**Exercise directions**
Since only the total is wanted, give the number of lines in the listing below that hold the string "menu" and add nothing.

**Stored data**
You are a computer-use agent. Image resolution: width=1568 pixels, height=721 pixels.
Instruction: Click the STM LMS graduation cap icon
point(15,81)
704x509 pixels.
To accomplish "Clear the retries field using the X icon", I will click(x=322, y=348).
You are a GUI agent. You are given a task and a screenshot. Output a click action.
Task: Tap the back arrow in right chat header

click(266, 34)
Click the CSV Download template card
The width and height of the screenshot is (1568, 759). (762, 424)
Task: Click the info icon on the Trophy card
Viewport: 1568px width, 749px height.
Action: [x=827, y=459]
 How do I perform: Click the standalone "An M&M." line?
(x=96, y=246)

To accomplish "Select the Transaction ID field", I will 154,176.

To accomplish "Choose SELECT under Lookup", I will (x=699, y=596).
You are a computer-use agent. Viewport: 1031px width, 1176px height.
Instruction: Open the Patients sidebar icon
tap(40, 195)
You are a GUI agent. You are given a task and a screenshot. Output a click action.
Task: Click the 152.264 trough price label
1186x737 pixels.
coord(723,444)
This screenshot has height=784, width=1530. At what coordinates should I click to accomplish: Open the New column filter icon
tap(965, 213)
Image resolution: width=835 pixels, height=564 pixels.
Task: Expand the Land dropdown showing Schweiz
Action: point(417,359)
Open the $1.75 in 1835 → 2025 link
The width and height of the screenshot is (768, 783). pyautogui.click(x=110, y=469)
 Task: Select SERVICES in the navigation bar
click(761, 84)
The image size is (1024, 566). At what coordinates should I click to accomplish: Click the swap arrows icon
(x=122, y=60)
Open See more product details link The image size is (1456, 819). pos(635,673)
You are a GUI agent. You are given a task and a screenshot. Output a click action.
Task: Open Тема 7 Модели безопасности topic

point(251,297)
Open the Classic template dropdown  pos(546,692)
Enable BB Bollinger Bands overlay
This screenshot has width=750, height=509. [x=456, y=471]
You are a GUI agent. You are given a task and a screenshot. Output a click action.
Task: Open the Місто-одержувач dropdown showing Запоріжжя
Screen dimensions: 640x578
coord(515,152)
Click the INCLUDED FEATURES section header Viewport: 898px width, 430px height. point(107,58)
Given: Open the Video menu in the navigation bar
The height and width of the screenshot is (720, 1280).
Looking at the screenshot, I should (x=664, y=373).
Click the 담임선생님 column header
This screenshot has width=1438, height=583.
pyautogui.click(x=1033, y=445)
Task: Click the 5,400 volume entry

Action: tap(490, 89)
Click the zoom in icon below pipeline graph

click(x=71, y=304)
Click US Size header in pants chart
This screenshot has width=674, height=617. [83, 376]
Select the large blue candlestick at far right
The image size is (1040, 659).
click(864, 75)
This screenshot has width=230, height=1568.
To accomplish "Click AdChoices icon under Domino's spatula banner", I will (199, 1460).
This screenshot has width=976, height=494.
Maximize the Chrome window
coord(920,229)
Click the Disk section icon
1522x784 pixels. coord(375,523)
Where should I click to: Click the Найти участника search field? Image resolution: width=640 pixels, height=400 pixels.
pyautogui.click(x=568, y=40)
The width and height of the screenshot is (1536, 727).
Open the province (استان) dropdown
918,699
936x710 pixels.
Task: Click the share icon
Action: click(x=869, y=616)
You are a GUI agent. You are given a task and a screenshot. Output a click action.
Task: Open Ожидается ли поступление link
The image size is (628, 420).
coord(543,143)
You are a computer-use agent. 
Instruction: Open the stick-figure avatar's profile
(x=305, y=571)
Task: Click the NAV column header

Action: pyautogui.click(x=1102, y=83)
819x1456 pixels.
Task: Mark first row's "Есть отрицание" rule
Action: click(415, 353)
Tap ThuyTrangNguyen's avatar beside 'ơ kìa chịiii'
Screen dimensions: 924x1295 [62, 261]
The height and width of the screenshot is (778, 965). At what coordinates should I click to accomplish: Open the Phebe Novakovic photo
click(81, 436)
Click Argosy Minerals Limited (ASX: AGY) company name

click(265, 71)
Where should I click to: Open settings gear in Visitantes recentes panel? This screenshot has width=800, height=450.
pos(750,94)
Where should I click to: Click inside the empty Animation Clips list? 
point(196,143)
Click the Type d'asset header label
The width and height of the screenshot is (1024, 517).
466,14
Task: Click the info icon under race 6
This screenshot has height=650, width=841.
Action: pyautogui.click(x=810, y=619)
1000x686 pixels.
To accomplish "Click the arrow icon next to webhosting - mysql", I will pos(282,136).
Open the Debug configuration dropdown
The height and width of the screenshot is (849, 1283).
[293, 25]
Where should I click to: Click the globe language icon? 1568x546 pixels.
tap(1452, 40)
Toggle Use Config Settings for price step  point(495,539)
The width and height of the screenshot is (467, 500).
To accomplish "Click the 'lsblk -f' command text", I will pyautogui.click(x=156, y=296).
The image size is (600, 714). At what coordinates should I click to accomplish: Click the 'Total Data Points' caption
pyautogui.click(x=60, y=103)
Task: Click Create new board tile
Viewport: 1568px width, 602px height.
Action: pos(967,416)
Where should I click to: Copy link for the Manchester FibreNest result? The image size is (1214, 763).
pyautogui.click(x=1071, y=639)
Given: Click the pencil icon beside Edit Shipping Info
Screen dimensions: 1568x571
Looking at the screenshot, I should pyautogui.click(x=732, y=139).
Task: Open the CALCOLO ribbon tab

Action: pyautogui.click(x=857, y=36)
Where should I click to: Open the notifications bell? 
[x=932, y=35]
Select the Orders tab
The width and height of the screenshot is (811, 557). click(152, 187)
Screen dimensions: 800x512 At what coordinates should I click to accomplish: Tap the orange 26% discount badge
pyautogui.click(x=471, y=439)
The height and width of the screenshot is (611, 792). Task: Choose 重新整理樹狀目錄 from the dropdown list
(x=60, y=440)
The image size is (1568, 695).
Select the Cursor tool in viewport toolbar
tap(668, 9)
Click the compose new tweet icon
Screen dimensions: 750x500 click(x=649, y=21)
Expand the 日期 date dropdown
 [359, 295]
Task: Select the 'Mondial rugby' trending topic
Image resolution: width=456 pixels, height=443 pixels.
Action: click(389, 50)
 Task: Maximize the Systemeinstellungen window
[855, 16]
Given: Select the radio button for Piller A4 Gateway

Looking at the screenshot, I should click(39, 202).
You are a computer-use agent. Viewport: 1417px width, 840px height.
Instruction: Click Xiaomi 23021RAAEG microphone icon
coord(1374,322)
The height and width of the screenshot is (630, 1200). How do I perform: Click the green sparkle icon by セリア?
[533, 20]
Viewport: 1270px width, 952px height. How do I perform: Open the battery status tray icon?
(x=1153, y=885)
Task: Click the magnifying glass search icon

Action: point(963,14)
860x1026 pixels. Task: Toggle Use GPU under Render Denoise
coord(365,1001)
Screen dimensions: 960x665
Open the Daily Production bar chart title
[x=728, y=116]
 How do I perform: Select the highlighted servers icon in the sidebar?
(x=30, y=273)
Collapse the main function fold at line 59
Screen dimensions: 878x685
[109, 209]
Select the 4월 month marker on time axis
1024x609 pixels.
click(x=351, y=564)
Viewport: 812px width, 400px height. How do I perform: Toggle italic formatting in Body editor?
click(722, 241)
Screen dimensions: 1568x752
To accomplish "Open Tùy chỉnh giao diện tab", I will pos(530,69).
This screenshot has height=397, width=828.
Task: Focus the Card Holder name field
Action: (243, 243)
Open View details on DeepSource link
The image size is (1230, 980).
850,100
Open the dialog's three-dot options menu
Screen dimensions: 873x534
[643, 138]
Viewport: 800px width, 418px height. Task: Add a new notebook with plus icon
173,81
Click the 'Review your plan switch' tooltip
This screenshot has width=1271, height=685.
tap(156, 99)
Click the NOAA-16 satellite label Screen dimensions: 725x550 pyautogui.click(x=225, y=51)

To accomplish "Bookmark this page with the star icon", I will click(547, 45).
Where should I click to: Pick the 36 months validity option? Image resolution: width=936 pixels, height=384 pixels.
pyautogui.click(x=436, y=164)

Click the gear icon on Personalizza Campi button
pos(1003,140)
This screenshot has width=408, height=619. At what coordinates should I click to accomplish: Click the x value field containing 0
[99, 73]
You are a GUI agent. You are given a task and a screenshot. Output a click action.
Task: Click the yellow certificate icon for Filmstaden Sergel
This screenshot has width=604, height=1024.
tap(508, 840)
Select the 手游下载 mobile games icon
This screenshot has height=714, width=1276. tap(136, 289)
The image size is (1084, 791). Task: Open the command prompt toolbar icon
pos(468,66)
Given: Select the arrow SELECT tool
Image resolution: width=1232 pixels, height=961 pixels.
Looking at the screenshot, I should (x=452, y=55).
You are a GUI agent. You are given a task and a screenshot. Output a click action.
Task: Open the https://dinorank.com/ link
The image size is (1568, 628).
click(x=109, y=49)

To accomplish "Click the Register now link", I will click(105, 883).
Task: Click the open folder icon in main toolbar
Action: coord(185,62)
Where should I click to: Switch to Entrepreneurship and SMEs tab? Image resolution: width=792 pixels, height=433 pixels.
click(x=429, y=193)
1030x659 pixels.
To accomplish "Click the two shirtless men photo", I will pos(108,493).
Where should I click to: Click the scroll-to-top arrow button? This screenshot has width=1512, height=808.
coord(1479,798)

**Response to the task**
2